Dans ce coin sud de Donji Grad, plus communément appelé Centar, la majorité des façades est couverte de graffitis, ce qui n'a pas l'air de gêner les habitants, posés dans leur fauteuil ou devant la télévision. Il faut dire que l'arrondissement est fort prisé par les utilisateurs de cette plateforme communautaire de location de logements.

Milan Rapaic, lui, a ses habitudes au Westin, un énorme hôtel type HLM mais dont la déco est un rien plus sophistiquée. Doudoune noire sans manches sur le dos, l'ancien ailier gauche ponctue une journée entière de voiture.

" Ce matin, j'étais chez moi à Split, dans le sud du pays ", débute-t-il. " Puis, je suis passé par l'Istrie, à l'ouest pour voir l'avancée des travaux dans les bâtiments que je fais construire. J'investis dans l'immobilier, mais mon truc, ça reste le foot. "

Dans la foulée, Milan se désintéresse du pianiste du lounge bar pour nous inviter, sans trop laisser le choix, au fumoir, où il enchaîne les souvenirs et les clopes.

" J'ai vécu des années fantastiques à Split "

Vous avez souvent répété votre amour pour Split. Vous y êtes né ?

Milan Rapaic : Non, j'ai grandi à Nova Gradi?ka, une petite ville située à une heure au nord de Zagreb. C'est là que j'ai commencé le football avant que mes parents déménagent à Split quand j'avais 14 ans. J'ai vécu en Italie, j'ai vécu à Istanbul... j'ai toujours adoré voyager, mais c'est uniquement pour le travail : mon coeur reste attaché à Split, j'y retourne quoi qu'il se passe. Le soleil, la mer, la chaleur... il y a tout et ma famille y est heureuse.

C'est aussi au Hajduk Split que vous vous faites les dents en tant que tireur de coups francs...

Rapaic : Je dois être né en tirant des coups francs (rires). Shooter, shooter, shooter : à Split et ailleurs, j'ai toujours adoré m'entraîner à cet exercice, c'est de la joie pure. Pour celui qui aime le football, le coup franc est un de ses plus magnifiques aspects. Pour moi, le coup franc a la même saveur qu'un dessert à la fin d'un repas : il vient couronner un beau moment.

L'autre aspect de votre jeu, c'est la technique, également façonnée au Hajduk ?

Rapaic : J'ai vécu des années fantastiques à Split : tous les entraînements se faisaient avec le ballon, on n'arrêtait pas de le caresser.
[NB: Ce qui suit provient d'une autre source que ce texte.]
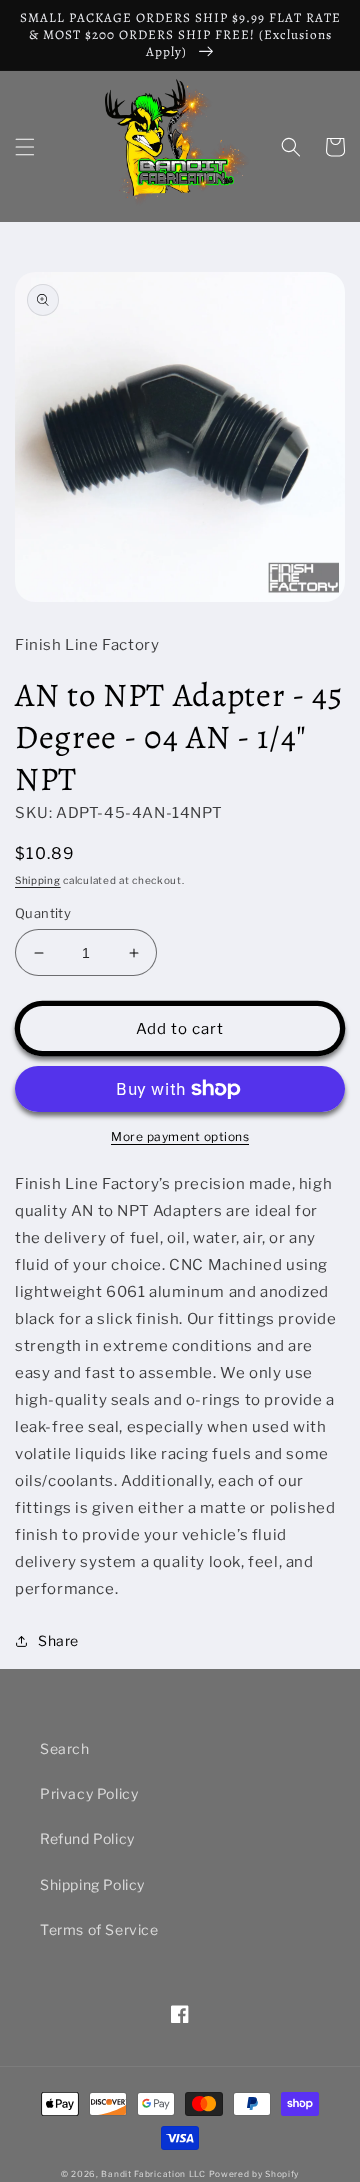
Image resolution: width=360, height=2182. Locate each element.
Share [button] (58, 1640)
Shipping (38, 880)
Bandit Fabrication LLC (153, 2174)
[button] (25, 147)
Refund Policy (87, 1838)
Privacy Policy (89, 1793)
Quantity (43, 913)
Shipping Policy (92, 1884)
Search (65, 1748)
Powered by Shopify (254, 2174)
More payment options (180, 1136)
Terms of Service (99, 1929)
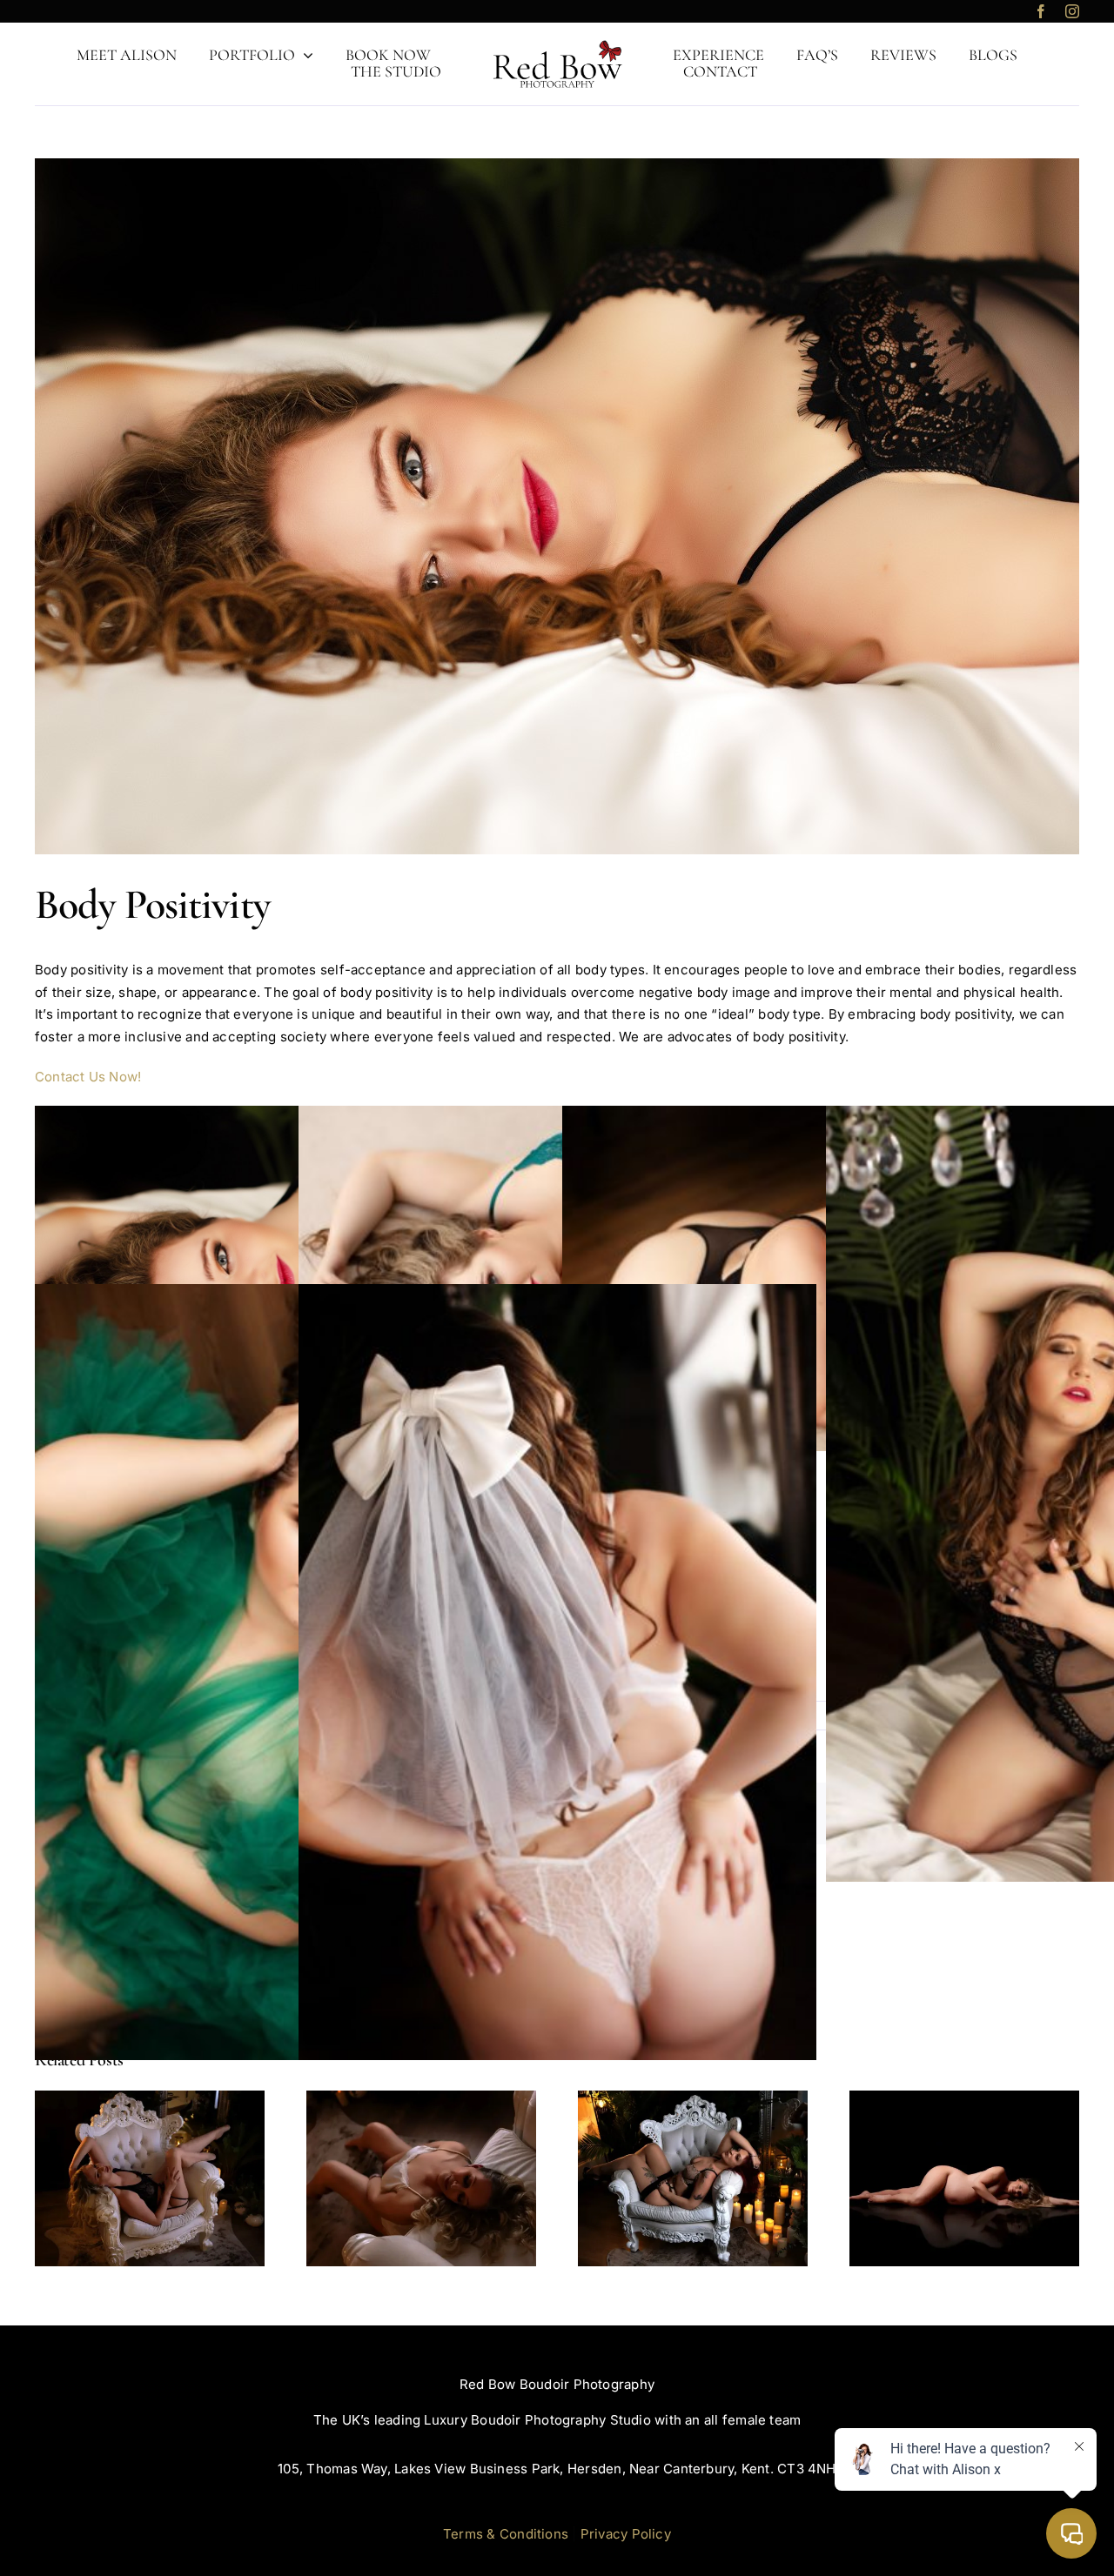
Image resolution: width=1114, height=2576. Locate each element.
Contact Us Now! (90, 1076)
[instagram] (1072, 11)
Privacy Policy (625, 2534)
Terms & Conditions (505, 2534)
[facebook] (1041, 11)
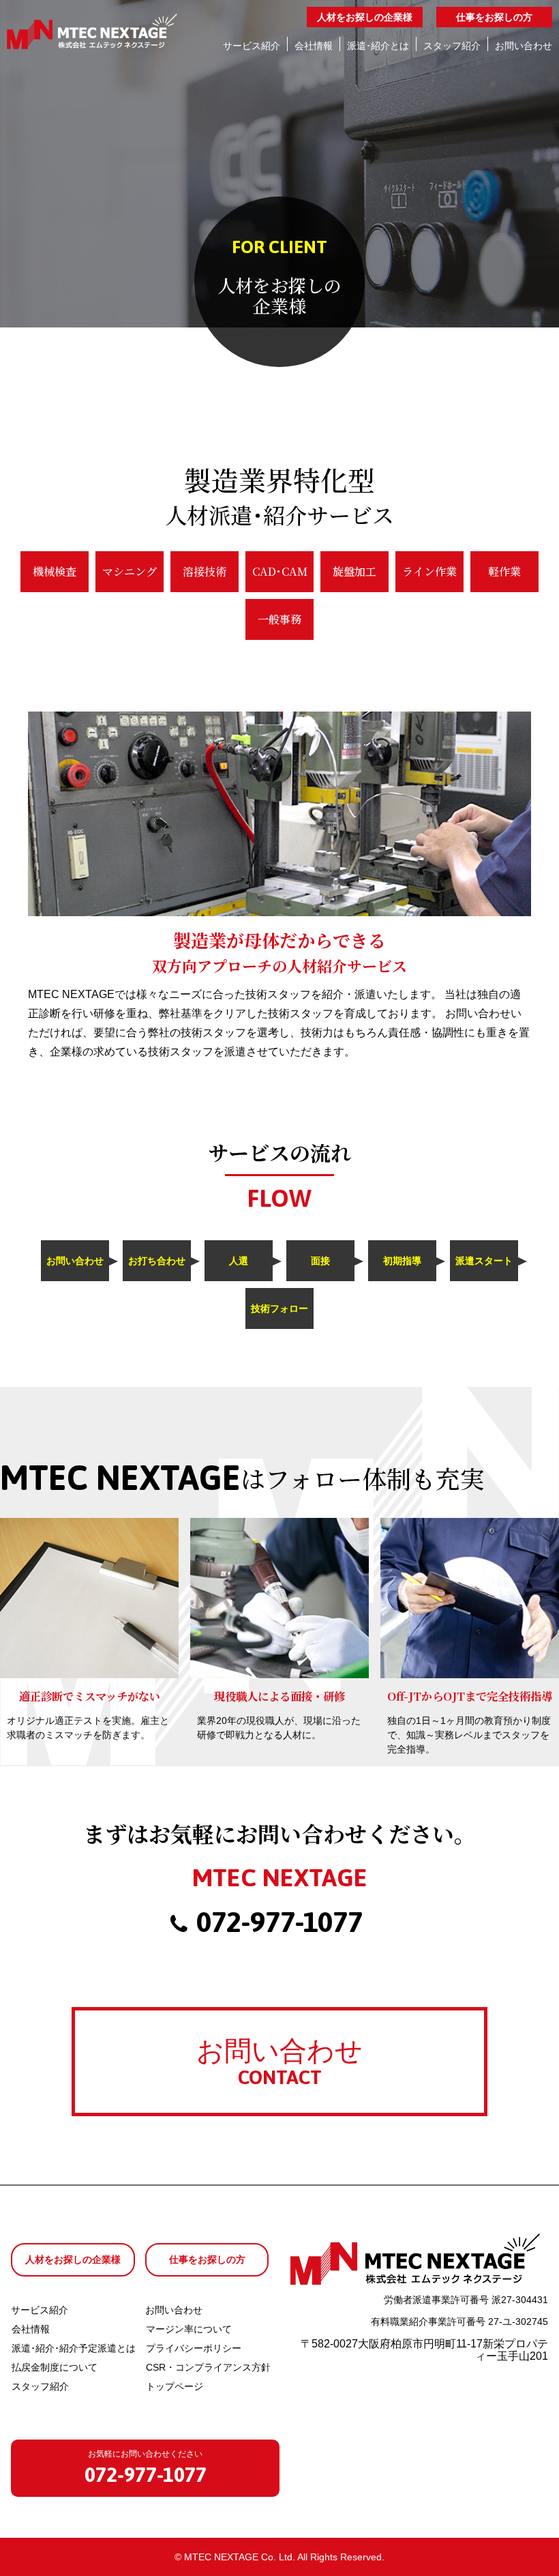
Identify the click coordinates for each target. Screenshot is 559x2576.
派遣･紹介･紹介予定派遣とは (74, 2348)
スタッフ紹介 (40, 2386)
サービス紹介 (39, 2309)
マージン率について (189, 2329)
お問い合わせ (173, 2309)
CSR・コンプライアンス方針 (208, 2367)
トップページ (174, 2386)
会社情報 (31, 2329)
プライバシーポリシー (193, 2348)
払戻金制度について (54, 2367)
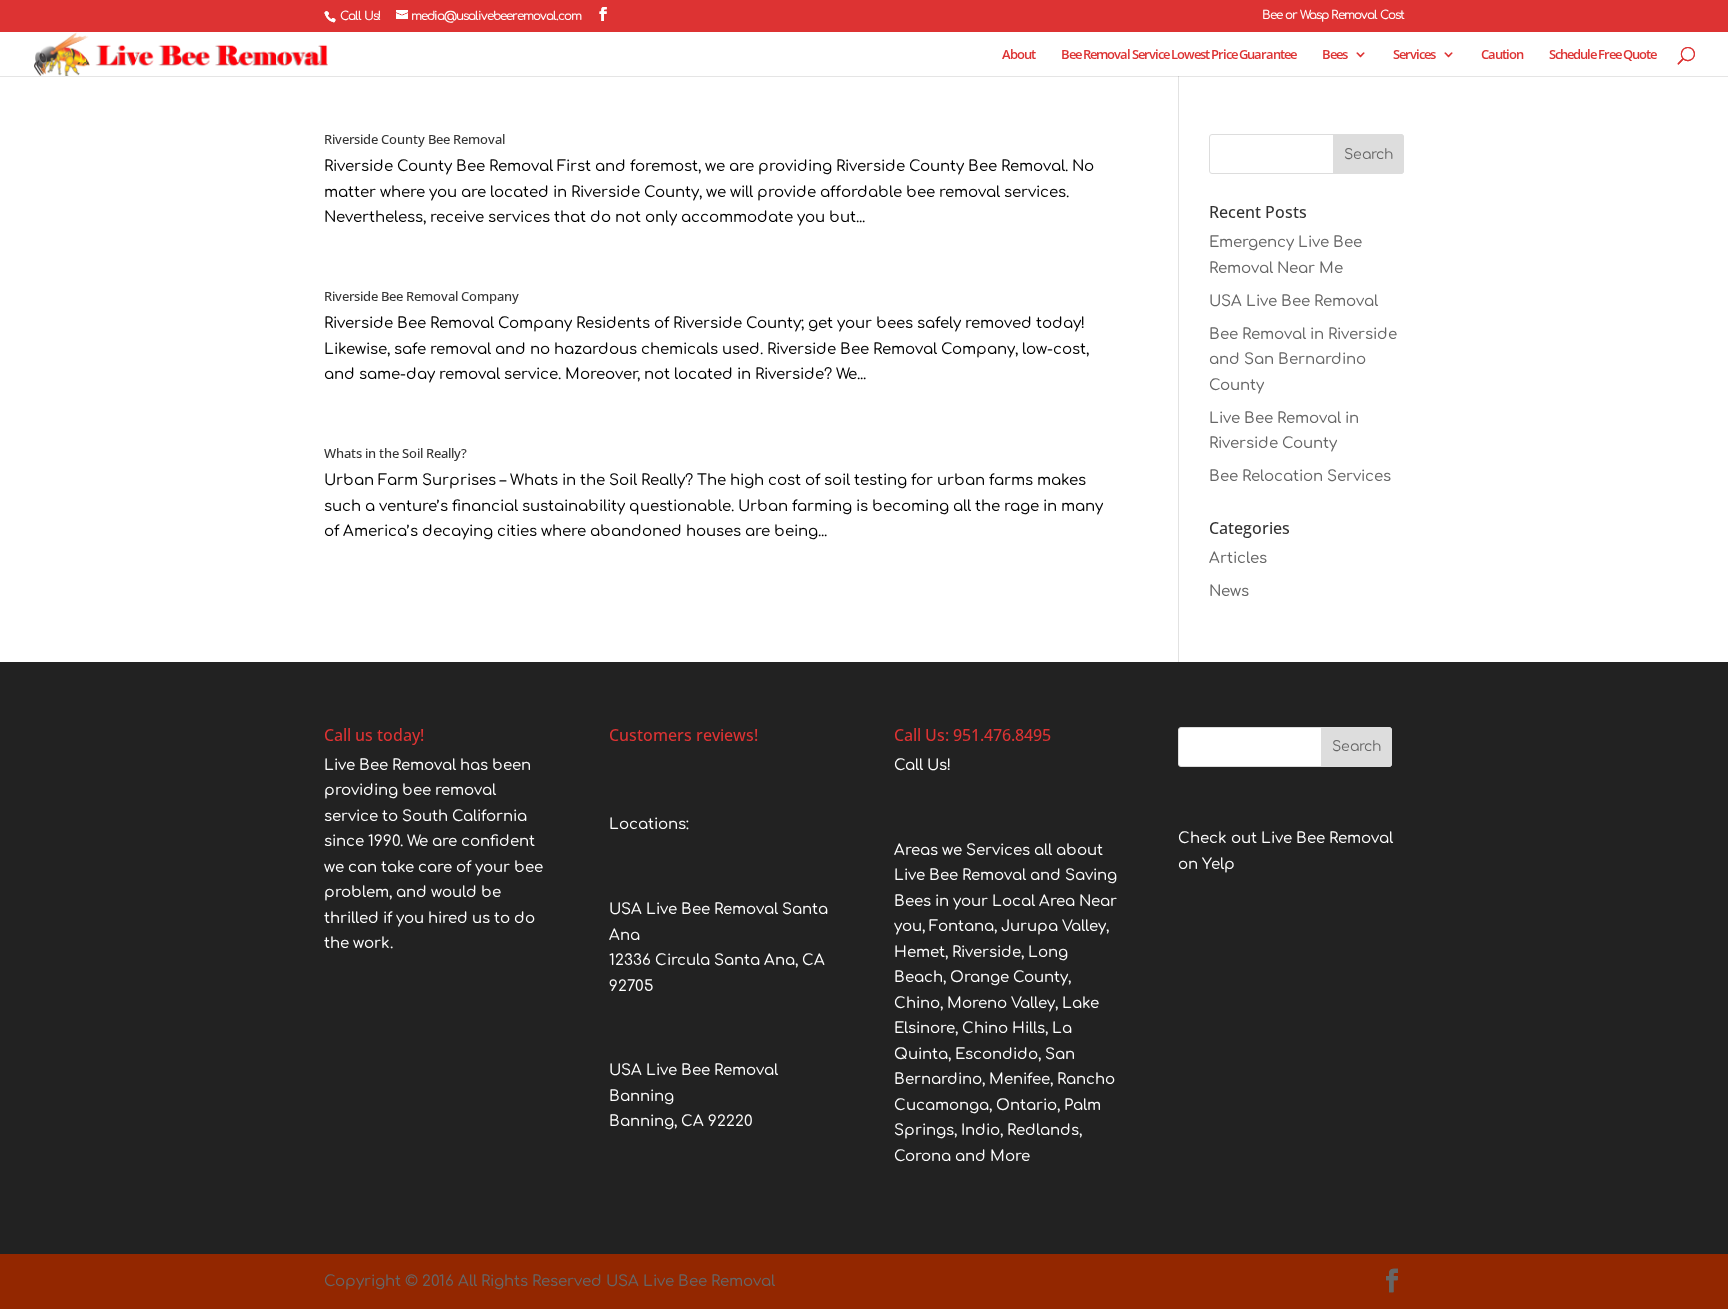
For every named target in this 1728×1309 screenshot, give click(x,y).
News (1229, 591)
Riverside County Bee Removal (414, 139)
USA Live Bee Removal (1293, 301)
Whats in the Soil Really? (395, 453)
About (1018, 55)
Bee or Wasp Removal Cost (1333, 15)
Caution (1502, 55)
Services (1414, 55)
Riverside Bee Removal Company (421, 296)
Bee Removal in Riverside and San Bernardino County (1303, 360)
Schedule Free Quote (1602, 55)
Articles (1238, 558)
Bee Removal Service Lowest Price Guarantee (1178, 55)
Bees (1334, 55)
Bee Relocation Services (1300, 476)
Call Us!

Pour moi, la formation des gamins est vraiment mauvaise aujourd'hui : tout se fait en dehors du terrain, sur des ordinateurs qui ne parlent que de tactique et de stratégie... alors que c'est sur la pelouse qu'on apprend le plus : la théorie, c'est une chose, mais la pratique construit vraiment le joueur.

" Pour les Croates, la Belgique est un tremplin idéal "

Vous débarquez au Standard à l'été 2004 alors que vous sortiez d'un EURO en tant que titulaire avec la Croatie. Vous n'aviez pas d'autres offres ?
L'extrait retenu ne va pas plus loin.